● **Problem to solve**
For the records that follow, please set down exactly the lines between the one holding "BRANDS (1193, 1954)" and the one holding "Kit sets (288, 136)", inclusive, and only those.

● **Data records**
▶

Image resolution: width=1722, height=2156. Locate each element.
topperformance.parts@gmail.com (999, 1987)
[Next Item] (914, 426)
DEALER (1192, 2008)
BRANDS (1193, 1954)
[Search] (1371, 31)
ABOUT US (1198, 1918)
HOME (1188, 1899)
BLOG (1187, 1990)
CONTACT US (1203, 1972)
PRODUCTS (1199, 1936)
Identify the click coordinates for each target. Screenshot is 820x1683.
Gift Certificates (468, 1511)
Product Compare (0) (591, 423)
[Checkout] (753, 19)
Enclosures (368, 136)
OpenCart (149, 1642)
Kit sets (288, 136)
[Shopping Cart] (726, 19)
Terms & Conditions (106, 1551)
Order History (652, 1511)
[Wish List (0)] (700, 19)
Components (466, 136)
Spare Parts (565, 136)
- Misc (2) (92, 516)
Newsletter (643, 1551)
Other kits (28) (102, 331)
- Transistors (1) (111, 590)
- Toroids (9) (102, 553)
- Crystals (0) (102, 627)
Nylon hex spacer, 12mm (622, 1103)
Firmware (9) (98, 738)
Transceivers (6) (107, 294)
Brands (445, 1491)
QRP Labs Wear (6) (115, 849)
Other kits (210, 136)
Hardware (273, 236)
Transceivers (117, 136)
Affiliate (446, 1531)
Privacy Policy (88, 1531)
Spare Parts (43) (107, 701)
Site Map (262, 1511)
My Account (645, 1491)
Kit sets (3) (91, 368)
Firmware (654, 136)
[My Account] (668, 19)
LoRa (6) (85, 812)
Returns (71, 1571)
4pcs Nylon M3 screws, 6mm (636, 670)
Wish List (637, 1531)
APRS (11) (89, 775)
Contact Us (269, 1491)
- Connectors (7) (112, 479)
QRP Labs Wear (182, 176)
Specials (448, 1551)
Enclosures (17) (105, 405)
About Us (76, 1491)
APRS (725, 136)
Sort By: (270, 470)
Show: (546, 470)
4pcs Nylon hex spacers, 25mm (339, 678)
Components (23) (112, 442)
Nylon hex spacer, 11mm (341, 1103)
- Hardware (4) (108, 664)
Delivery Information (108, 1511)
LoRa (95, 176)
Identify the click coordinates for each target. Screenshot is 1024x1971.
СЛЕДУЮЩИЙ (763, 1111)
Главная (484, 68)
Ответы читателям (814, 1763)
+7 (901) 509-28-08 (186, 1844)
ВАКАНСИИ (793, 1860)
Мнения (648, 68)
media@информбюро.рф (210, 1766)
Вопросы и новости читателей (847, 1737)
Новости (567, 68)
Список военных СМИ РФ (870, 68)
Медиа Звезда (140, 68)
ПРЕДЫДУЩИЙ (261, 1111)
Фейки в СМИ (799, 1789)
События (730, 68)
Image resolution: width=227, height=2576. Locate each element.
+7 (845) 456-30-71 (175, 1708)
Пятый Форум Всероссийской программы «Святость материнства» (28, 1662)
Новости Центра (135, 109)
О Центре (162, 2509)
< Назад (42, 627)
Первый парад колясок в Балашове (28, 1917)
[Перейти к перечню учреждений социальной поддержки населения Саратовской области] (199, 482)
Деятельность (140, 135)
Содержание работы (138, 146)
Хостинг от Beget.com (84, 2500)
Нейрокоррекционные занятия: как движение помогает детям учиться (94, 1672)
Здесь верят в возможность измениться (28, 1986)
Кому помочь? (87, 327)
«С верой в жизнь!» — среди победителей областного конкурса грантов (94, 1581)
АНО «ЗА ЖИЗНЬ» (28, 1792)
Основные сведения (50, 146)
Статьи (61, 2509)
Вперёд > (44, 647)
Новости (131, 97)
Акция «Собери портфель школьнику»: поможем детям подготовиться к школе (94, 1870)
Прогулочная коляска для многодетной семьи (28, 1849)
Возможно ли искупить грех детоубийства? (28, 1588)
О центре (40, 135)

◀

● **Response area**
BRANDS (1193, 1954)
[Search] (1371, 31)
ABOUT US (1198, 1918)
HOME (1188, 1899)
BLOG (1187, 1990)
CONTACT US (1203, 1972)
PRODUCTS (1199, 1936)
Identify the click coordinates for each target. Screenshot is 820x1683.
Gift Certificates (468, 1511)
Product Compare (0) (591, 423)
[Checkout] (753, 19)
Enclosures (368, 136)
OpenCart (149, 1642)
Kit sets (288, 136)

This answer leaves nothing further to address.